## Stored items
+++

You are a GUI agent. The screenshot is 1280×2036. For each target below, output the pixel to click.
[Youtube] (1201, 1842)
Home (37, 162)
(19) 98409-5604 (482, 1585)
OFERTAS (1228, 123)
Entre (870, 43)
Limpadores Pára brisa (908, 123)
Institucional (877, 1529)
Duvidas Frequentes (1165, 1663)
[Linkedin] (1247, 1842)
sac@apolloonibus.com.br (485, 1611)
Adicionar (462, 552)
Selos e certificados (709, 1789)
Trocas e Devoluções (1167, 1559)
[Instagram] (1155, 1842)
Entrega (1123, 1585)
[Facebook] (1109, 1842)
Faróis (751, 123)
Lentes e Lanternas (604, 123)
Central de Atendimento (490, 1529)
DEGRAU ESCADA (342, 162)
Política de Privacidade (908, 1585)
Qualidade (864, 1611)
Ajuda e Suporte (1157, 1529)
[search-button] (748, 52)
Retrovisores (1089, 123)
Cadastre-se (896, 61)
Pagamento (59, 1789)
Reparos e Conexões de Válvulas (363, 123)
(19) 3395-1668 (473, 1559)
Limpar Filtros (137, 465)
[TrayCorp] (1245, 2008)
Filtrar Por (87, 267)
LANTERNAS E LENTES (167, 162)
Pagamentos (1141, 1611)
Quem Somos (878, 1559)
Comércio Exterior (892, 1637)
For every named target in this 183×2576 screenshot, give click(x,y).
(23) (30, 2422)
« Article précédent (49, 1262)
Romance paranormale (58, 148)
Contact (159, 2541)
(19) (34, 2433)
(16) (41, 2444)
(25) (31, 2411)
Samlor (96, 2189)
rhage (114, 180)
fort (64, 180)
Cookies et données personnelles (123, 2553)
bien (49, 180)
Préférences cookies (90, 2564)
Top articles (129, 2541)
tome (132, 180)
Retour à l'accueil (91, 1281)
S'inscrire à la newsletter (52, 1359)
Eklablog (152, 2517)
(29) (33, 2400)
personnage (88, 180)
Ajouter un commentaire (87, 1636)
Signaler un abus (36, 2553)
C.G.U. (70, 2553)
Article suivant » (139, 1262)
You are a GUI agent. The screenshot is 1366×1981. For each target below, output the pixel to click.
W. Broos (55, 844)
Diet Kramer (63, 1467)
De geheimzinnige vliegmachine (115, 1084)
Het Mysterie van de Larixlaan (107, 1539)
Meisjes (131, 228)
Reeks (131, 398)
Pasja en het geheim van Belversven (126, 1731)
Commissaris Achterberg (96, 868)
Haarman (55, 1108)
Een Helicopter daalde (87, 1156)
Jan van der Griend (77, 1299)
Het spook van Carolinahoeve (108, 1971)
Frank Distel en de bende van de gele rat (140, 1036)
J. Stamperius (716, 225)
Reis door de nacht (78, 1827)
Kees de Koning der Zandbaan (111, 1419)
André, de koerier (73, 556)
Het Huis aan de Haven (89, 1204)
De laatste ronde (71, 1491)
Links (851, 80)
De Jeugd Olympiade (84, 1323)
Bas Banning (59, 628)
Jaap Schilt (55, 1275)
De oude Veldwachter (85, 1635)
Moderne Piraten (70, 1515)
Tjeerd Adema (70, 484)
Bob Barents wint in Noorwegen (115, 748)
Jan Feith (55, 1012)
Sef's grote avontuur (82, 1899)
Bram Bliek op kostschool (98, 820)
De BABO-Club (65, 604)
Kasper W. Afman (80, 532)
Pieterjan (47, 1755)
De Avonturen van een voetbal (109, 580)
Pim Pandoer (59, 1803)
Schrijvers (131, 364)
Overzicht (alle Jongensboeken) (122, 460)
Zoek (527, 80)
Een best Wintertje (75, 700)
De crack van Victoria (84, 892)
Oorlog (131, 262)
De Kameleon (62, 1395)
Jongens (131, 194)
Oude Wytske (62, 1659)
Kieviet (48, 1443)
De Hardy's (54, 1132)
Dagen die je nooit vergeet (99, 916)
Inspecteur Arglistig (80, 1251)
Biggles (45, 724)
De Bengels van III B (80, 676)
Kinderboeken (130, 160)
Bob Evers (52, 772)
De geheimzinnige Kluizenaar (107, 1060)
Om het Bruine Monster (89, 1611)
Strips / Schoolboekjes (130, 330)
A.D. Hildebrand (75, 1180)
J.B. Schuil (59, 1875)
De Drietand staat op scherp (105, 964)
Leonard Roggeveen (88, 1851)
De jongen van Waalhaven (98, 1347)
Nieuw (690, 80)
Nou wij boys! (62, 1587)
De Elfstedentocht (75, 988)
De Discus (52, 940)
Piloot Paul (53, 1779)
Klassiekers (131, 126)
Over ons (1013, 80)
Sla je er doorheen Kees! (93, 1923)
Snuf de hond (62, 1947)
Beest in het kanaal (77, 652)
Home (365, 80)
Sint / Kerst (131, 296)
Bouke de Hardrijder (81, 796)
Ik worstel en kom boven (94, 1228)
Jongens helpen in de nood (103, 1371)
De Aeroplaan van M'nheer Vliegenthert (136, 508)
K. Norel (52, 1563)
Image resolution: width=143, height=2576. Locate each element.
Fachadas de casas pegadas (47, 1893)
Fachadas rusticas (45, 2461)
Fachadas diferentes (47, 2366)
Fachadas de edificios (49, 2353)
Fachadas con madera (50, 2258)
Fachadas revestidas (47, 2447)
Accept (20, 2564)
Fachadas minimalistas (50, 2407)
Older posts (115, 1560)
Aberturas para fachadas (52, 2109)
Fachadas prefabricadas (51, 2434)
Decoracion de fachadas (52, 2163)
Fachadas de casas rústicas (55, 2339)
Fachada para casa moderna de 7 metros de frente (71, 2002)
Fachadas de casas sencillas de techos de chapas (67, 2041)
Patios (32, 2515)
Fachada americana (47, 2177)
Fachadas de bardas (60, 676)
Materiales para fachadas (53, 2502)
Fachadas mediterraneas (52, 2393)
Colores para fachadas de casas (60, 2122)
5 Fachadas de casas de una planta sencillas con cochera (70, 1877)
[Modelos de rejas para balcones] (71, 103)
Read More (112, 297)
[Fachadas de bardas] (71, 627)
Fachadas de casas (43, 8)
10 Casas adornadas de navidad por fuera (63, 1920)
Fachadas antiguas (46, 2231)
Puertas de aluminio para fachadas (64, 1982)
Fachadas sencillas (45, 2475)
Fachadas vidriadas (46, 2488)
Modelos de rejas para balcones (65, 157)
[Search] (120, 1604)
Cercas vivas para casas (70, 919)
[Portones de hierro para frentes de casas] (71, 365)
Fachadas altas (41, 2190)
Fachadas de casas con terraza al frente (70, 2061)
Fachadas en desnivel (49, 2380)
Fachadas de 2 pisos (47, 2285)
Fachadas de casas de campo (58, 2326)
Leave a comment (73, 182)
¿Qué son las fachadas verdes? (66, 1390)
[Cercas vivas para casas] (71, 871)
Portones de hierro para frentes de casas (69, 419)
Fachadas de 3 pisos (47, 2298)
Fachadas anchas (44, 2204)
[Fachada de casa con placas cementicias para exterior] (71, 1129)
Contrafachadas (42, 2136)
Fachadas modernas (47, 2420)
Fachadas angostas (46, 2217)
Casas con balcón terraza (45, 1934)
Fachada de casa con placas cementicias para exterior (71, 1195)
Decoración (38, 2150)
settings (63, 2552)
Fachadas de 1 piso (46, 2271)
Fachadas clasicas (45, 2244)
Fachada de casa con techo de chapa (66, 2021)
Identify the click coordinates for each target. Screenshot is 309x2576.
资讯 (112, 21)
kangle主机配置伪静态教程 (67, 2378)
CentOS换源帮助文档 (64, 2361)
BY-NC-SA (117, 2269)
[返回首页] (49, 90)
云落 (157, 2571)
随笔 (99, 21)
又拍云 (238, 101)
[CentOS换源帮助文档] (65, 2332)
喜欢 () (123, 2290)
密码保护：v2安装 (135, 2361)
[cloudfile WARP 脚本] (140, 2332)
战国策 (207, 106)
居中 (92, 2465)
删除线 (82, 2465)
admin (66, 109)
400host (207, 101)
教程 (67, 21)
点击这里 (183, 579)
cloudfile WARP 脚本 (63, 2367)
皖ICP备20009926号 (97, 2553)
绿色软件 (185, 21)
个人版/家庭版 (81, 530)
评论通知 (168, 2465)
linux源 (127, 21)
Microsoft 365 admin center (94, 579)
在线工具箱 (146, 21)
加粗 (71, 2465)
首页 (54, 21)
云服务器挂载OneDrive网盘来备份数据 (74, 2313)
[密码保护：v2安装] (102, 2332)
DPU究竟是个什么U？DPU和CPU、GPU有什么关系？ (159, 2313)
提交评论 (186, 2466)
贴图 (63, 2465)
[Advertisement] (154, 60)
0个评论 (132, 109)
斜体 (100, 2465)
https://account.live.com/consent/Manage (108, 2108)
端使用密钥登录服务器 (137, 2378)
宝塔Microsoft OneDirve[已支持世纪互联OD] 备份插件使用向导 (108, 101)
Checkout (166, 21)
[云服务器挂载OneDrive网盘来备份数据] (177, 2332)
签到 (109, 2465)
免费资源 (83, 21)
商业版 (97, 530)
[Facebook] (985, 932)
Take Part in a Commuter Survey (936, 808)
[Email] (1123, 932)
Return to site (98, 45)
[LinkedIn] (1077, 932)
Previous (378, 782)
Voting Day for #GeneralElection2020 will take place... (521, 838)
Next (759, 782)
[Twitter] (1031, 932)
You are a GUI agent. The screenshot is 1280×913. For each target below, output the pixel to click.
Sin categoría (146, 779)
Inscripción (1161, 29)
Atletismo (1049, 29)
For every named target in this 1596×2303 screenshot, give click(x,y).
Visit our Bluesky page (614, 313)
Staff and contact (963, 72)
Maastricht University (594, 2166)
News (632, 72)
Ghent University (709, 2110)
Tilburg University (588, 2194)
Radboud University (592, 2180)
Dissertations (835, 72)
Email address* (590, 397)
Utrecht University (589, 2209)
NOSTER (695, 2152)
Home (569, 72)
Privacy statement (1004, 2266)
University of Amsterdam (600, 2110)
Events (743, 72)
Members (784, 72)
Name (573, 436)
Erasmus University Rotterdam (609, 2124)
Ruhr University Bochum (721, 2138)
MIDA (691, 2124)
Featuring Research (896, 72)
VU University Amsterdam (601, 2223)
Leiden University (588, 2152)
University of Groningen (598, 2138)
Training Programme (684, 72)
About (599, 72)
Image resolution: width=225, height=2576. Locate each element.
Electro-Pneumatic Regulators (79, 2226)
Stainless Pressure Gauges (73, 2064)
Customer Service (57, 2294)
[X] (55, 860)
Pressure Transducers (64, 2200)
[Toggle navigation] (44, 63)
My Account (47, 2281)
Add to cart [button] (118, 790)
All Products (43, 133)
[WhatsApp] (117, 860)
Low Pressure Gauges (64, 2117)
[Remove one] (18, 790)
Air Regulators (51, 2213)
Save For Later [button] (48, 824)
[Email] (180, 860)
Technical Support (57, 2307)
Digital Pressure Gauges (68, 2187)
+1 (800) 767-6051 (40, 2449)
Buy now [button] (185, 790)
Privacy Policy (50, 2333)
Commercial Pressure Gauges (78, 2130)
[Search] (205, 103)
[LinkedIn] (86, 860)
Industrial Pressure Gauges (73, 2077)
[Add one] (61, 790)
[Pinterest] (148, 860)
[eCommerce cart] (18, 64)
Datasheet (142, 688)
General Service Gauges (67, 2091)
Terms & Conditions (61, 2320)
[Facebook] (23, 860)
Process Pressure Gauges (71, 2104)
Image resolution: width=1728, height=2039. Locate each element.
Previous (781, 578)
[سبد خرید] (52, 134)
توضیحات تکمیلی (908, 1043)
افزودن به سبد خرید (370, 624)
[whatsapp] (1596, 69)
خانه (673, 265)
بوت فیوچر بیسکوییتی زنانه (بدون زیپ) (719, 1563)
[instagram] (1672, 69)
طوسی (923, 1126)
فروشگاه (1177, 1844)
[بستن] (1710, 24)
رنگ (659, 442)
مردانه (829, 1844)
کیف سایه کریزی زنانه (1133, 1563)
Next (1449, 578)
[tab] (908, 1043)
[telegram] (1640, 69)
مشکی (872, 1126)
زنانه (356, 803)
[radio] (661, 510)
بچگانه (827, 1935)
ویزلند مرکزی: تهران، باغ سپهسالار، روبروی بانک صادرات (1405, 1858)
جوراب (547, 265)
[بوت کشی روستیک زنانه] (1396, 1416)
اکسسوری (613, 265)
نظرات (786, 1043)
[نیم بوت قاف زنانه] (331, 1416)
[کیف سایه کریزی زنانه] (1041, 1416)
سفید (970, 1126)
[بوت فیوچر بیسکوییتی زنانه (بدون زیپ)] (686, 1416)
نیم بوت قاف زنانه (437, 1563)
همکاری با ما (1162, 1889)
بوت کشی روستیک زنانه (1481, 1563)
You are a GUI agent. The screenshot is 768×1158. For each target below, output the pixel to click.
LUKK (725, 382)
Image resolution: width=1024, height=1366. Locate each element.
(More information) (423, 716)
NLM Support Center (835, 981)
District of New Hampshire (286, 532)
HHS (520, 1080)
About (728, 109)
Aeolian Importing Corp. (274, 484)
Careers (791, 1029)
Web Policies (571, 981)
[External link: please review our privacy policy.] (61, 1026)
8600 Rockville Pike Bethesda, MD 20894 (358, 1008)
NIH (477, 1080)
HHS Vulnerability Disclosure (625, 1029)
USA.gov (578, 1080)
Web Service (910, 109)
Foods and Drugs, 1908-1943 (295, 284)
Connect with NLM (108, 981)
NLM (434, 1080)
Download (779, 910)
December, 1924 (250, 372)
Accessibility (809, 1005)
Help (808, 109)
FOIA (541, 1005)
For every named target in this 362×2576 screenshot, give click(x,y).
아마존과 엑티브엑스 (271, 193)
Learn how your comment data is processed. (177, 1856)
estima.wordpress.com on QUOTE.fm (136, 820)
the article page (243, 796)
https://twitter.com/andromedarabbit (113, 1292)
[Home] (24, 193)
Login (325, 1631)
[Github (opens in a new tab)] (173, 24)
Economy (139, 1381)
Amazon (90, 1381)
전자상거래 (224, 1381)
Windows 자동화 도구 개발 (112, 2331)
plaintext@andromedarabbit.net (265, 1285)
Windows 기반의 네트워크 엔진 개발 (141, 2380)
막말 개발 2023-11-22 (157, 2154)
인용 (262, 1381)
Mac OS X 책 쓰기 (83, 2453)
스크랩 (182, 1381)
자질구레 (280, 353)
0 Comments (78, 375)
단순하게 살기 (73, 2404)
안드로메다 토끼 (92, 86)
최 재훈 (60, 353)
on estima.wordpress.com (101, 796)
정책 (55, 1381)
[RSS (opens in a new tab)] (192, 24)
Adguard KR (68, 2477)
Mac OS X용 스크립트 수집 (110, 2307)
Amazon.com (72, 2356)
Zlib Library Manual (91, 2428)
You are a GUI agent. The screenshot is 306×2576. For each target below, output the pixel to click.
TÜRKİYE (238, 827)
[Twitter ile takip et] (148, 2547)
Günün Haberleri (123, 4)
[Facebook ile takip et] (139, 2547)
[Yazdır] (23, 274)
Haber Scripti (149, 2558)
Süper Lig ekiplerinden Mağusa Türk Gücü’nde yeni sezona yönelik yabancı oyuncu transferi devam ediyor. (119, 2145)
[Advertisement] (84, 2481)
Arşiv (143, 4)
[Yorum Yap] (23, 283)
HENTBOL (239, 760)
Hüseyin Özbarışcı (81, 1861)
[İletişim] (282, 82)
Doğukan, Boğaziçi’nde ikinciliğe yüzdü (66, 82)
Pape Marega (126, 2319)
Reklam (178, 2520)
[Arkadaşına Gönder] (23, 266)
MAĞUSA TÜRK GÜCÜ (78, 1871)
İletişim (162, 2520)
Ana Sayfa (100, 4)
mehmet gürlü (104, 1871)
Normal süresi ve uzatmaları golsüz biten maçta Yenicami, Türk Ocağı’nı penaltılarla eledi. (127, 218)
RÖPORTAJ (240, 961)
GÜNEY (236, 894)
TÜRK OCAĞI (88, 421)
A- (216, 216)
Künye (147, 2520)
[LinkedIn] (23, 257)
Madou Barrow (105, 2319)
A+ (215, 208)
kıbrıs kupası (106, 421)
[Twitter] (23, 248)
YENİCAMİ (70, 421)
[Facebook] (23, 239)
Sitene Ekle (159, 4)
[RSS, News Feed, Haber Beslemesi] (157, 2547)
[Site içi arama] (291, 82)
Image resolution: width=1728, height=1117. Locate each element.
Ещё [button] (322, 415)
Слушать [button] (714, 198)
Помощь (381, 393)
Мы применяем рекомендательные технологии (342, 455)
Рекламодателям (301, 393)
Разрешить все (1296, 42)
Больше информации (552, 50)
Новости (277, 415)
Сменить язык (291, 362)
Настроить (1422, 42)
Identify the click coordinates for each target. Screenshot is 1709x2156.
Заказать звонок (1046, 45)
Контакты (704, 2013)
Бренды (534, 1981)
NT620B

+++

From the records above, copy each line in which the string "vivas" occurs.

Cercas vivas para casas (70, 919)
[Cercas vivas para casas] (71, 871)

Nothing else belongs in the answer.